De leden van de CDA-fractie vroegen naar de overwegingen om het recht van derden om oppositie te voeren tegen een octrooiaanvraag, te beperken. Uitgangspunt van het wetsvoorstel is dat alle onder de ROW ingediende aanvragen op zijn minst een nieuwheidsonderzoek, maar in het merendeel van de gevallen ook een technische beoordeling, moeten hebben ondergaan alvorens octrooi wordt verleend. Tegen octrooiaanvragen waarvoor een besluit tot openbaarmaking wordt genomen na inwerkingtreding van artikel 102b van het wetsvoorstel, is geen oppositieprocedure mogelijk. Ook is geen oppositieprocedure mogelijk als ingevolge artikel 102a van het wetsvoorstel geen besluit omtrent openbaarmaking is genomen. Reden hiervoor is dat door het afzien van de oppositieprocedure, aanvragen sneller kunnen worden afgehandeld, en zo op afzienbare termijn kan worden gekomen tot intrekking van de ROW. Dit is wenselijk omdat hiermee de Octrooiraad wordt opgeheven. Door het personele verloop van de Octrooiraad, in combinatie met de geringe werkvoorraad, is het niet opportuun de Octrooiraad nog lange tijd in stand te houden.

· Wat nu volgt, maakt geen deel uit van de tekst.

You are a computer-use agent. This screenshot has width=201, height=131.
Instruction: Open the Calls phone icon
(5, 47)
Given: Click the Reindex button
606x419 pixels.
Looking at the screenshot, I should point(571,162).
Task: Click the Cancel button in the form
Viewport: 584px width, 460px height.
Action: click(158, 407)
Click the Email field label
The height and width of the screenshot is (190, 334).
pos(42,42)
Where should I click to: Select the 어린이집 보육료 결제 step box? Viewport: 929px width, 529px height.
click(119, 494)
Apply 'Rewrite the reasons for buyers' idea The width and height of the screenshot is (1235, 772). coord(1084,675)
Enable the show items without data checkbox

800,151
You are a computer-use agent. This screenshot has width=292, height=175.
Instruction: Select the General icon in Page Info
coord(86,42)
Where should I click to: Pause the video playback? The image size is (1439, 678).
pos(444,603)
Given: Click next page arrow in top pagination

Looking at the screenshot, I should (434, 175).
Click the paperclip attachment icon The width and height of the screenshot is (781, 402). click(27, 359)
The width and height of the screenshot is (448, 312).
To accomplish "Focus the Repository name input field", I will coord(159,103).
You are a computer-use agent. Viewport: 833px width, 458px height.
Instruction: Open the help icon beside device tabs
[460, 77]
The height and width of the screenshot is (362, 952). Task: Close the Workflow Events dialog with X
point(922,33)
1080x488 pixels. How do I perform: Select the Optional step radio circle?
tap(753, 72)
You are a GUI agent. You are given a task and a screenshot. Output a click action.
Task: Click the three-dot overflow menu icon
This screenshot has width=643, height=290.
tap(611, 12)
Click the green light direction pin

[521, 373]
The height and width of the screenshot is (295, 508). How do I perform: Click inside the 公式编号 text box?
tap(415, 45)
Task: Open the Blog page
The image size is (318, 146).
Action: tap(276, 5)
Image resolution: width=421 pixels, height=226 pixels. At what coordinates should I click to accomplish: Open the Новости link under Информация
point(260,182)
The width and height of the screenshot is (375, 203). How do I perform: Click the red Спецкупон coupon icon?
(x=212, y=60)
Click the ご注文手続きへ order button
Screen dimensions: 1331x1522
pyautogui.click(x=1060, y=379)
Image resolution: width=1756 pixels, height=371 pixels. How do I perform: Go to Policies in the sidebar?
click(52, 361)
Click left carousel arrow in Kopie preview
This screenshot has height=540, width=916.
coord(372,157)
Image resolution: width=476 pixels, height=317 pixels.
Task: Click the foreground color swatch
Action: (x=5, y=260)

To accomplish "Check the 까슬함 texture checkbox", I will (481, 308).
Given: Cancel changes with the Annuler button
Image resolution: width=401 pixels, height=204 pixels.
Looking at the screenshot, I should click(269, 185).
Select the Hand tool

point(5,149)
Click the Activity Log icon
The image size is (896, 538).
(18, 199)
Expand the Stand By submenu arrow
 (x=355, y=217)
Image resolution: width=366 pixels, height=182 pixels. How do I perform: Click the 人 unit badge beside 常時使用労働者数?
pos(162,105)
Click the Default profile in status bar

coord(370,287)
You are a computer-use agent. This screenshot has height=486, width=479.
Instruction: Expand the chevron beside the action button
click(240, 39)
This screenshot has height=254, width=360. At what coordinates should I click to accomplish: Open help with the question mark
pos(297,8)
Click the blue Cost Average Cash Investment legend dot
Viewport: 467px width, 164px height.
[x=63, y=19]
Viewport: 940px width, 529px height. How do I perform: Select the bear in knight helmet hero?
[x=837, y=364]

Het nadeel van het afzien van een oppositieprocedure wordt ondervangen door de bestaande mogelijkheid voor derden om een nietigheidsprocedure aan te spannen bij de Rechtbank te 's-Gravenhage op grond van artikel 75 van de ROW 1995. Ook kunnen derden, ingevolge artikel 102d, eerste lid, onderdeel b, van het wetsvoorstel gebruik maken van de adviesprocedure die artikel 84 van de ROW 1995 biedt. Uit dit advies kan een indruk worden gekregen van de toepasselijkheid van de in artikel 75 van de ROW 1995 genoemde nietigheidsgronden. Dit advies kan een bijdrage leveren aan de beoordeling door de rechter van een vordering tot vernietiging.

De leden van de fractie van het CDA vroegen naar de noodzaak van artikel I, onderdeel D, van het wetsvoorstel. Artikel I, onderdeel D, treft een overgangsmaatregel voor dwanglicenties, die onder de ROW zijn verleend of die zullen worden verleend voor op basis van de in het wetsvoorstel voorgestelde artikelen 102a, 102b of 102c verleende octrooien. Van de mogelijkheid een dwanglicentie te verlenen wordt in de praktijk niet tot nauwelijks gebruik gemaakt. Echter, niet uit te sluiten is dat dwanglicenties zullen worden verleend voor op basis van de artikelen 102a, 102b of 102c van de ROW 1995 nog te verlenen octrooien. Om deze reden is er voor gekozen om in het wetsvoorstel een overgangsbepaling op te nemen met de strekking dat de regels van de ROW 1995 gelden voor dwanglicenties die onder de ROW zijn verleend. Ondanks het feit dat deze bepaling in de praktijk naar verwachting geen betekenis zal hebben, meen ik dat in deze specifieke situatie de zorgvuldigheid moet prevaleren boven de wens tot deregulering. Het is onwenselijk als deze dwanglicenties, op het moment dat de ROW wordt ingetrokken, tussen wal en schip raken.